AI-enabled data synthesis, de-identification and curation is leading the way forward and changes all this. By unlocking the knowledge in the world’s vast treasuries of biomedical information, pharmaceutical companies can now connect the dots between previously incompatible and unavailable data to provide real world evidence in real time, delivering on-demand answers to specific research questions and accelerating the development of pharmaceuticals while identifying new opportunities for drugs that may already be in the pipeline.
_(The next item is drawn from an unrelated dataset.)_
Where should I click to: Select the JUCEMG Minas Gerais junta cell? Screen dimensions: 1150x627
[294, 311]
Again, the key element at the heart of this newfound power is automated de-identification technology centered around data and patient privacy. That privacy is central to ensuring that patient data remains secure, while also making available the data that is vital to the work researchers and clinicians are doing every day. There can be no cutting corners in this area. “In partnership with nference, we have developed a de-identification approach that takes patient privacy to the next level,” says John Halamka, MD, president, Mayo Clinic Platform. “We are using a multi-layered defense referred to as ‘data behind glass,’ which means that the de-identified data is stored in an encrypted container, always under control of Mayo Clinic Cloud. This prevents merging the data with other external data sources, so no bad actor can take the data and attempt to re-identify it. At Mayo Clinic, the patient always comes first, so we have committed to continuously adopt novel technologies that keep information private.”

To the next level

Strategic partnerships between researchers, clinicians, and technology developers are now signaling what the future of data-driven research means, but these industries have only scratched the surface of what the world’s collective biomedical wisdom can bring to the table.
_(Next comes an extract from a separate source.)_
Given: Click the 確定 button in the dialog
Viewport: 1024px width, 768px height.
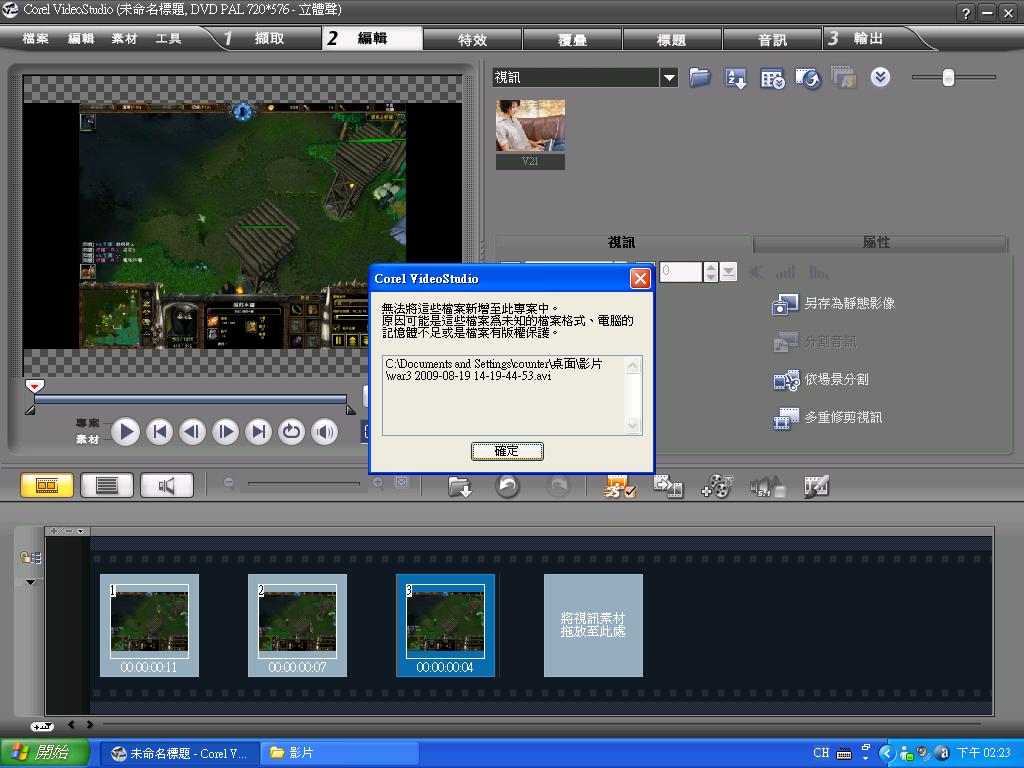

Leaders in the de-identification technology space are constantly looking at ways to improve how we apply technology and data security to science and medicine, and that is ultimately what will move us forward. The best data and technology in the world are worth nothing without people — whether they are physicians, research biologists, computer scientists — who are invested in pushing approaches that blend technology and bioscience to push medical understanding and insights forward. Together we are transforming the business AND the benefits of healthcare in every meaningful way, advancing diagnoses and treatments by months — even years — and helping thousands of patients faster while saving countless research hours and billions of dollars in investment.

Anita Kawatra is Chief Corporate Affairs Officer, nference.